The low-down on this week’s premieres
With a new year comes a new batch of remakes. Phoning in first is When a Stranger Calls, which starred Carol Kane in 1979 as the wide-eyed baby-sitter who receives prank calls from someone who seems to be watching her. In the 2006 rendition, Camilla Belle (The Ballad of Jack and Rose) plays the caretaker whose quiet evening at home turns into a night of cell-phone terror.
Interracial love is in the air in the rom-com Something New. Kenya McQueen (Sanaa Lathan), a senior accounting manager in Los Angeles, begins to fall in love with landscape architect Brian Kelly (Simon Baker). When she hires him to work in her yard, Kenya must decide whether to focus her time on becoming a partner in her firm or devoting herself to her new man, despite her family’s disapproval.
|Simon Baker and Sanaa Lathan portray lovers from different sides of the tracks — he’s a laid-back landscaper, she’s an ambitious accountant — in Something New.|
After the death of her husband, Laura Henderson (Dame Judi Dench) decides to purchase a London theater and put on revues starring girls in pasties in Mrs. Henderson Presents. Bob Hoskins (Vanity Fair) stars as Vivian Van Damm, the man Laura hires to run the hall. The film is directed by Stephen Frears (Dirty Pretty Things).
Also, two films are on a tentative schedule: A Good Woman, based on Oscar Wilde’s clever social satire Lady Windermere’s Fan, follows Stella Erlynne (Helen Hunt) as she moves to Italy and tries to seduce Robert (Mark Umbers), husband to Meg Windermere (Scarlett Johansson).
Set in the ’60s, The World’s Fastest Indian stars Anthony Hopkins as Burt Munro, a New Zealander who spent decades rebuilding a 1920s Indian motorcycle to race it on Utah’s Bonneville Salt Flats.
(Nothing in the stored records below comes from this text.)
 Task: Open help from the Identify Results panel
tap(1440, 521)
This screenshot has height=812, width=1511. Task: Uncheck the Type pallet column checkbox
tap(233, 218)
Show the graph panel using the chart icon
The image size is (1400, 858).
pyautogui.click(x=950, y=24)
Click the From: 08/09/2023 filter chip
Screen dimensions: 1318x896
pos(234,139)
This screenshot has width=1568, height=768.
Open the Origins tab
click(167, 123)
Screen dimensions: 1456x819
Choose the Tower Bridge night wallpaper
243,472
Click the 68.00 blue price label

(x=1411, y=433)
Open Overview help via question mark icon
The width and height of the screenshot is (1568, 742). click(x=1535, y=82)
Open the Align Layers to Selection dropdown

Local premiere dates for limited-release films are tentative and can change at the last minute. Please check your local theater listings to confirm showtimes. •
Know Why You Are Marching
Dir. Noland Walker (2004)
The Know Why You Are Marching Civil Rights and Film Series continues at noon Saturday, Ferbruary 4, with an appearance by Charles Jones, associate professor in and founding chair of the Department of African-American Studies at Georgia State University. The eight-week series, in honor of Martin Luther King Jr. and Black History Month, includes speakers, dramatic plays, and Civil Rights-era films. All events are free and open to the public, but reservations are encouraged. For more information, the complete schedule, or reservations, call 223-8621 or 481-0198, or e-mail email@example.com.
Movies at the Instituto
De Jazmín en Flor y otras historias cortas
Dir. Daniel Gruener (1996)
Sunday Movies at the Instituto, in collaboration with Conaculta - Imcine, presents De Jazmín en Flor and other short films. Jose Carlos Ruiz stars in De Jazmín, a film about two men who meet in the course of their suicide attempts. The ensuing discussion of life and love leads to a dramatic climax. The screening begins at 4 p.m. Sunday, February 5, at the Instituto de México, 600 Hemisfair Park. $2 suggested donation.